I'm a miser, a hypermiler who has ridden far enough on a bicycle to sympathize with the machinery that moves me, and when I first got a '90 f250 7.3 IDI I was seeing 22-24 mpg depending on how much highway driving and how many hills. It (The White Buffalo) was 2wd 4spd auto, srw, reg cab, power nothing, with a/c, and it would idle along happily whether loaded or empty, at about 1300-1800 rpm for me, getting its worst mileage empty on twisty mountain hairpins in norcal, 13-15mpg (a/c running). That poor truck had been run down as a (family) construction company truck until the tweaker (son) I bought it from inherited it from the company and bumped a bimmer with it, but the engine chugged dependably along despite nothing else on the whole truck showing any sign of ever having been maintained, repaired, or replaced.
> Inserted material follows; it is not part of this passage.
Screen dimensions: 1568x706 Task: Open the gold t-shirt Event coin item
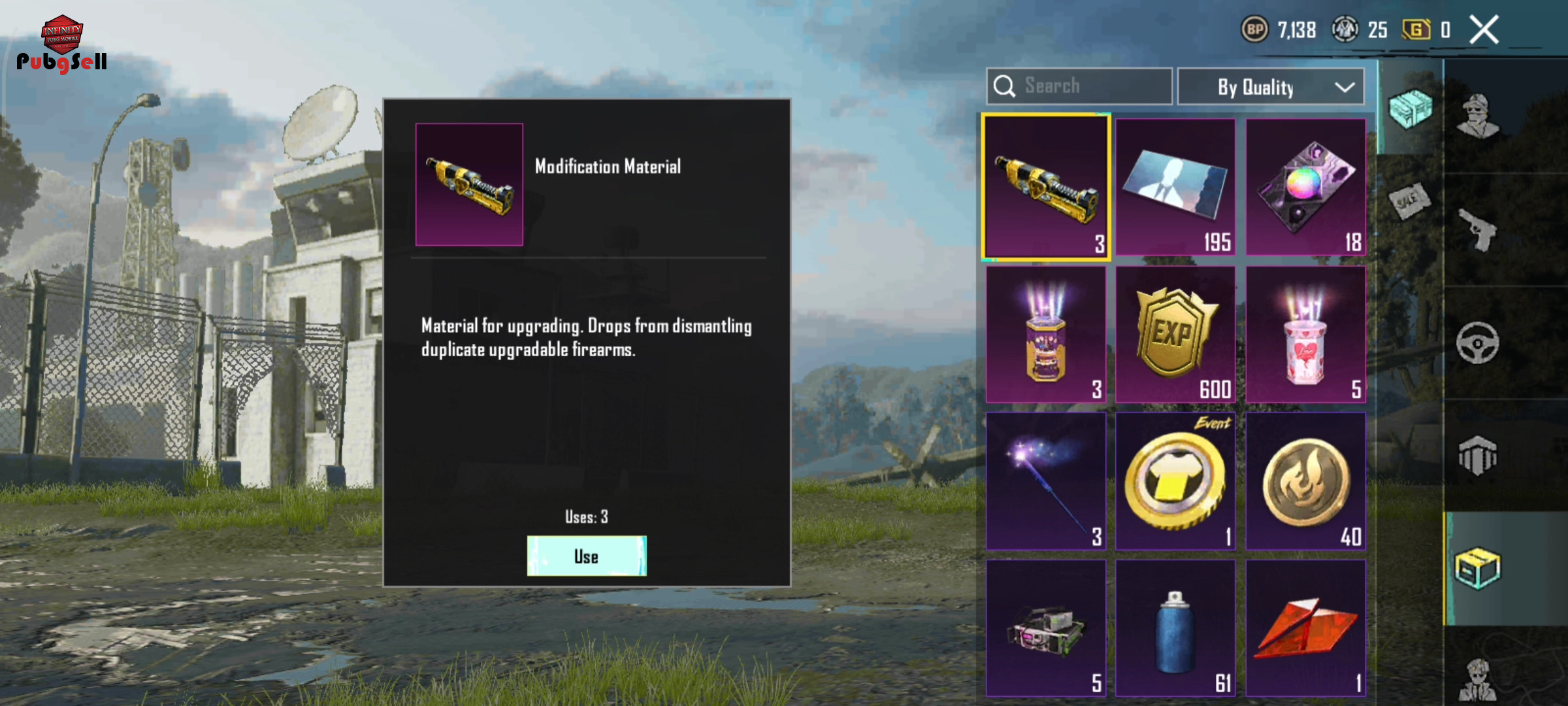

It moved me and everything my wife and I owned, from CA to WI, and I averaged 23 mpg at ~55mph indicated, ~50 actual, right in the steep part of its torque curve, and the slow end of the slow lane. In WI it moved supersacks of grain, 2-5k# at a time, around the hills and farms of the SW corner of the state, getting 17-19mpg until I found its replacement.
It wasn't good at starting below freezing, and 2wd made getting firewood off my hill take extra time, and then I got stuck after unloading at one snowed-in farm...
So I found Pullet, a frankentruck '90 7.3 idi f250 reg cab 4wd zf5 srw with a cushion bumper sitting on 35s (since removed) with a straightpipe out the side and a gooseneck hitch. A/c deleted, cruise control steering wheel and fancy radio added.
It's been getting about 14mpg, except when I was getting firewood in LR4wd, when it got 4.5mpg.. but I was hitching to bigger and bigger chunks of trees and still upshifting. I've got some questions for y'all about its quirks, but it just came to New York weighing and pulling many tons and getting 10-12mpg. Speed was not impressive, but the (massive) job got done and everybody lived.. and now I'm tempted by a turbo all over again..
Engine is stock, but it smokes grey on startup and black if I floor it towards redline, but that's rare, I'm cheap and usually not in any hurry. Seems like a tiny turbo could help me keep speed and be less of an obstacle to others whilst also getting me nicer mileage, just has to kick in at low revs or I'll (almost) never get use from it.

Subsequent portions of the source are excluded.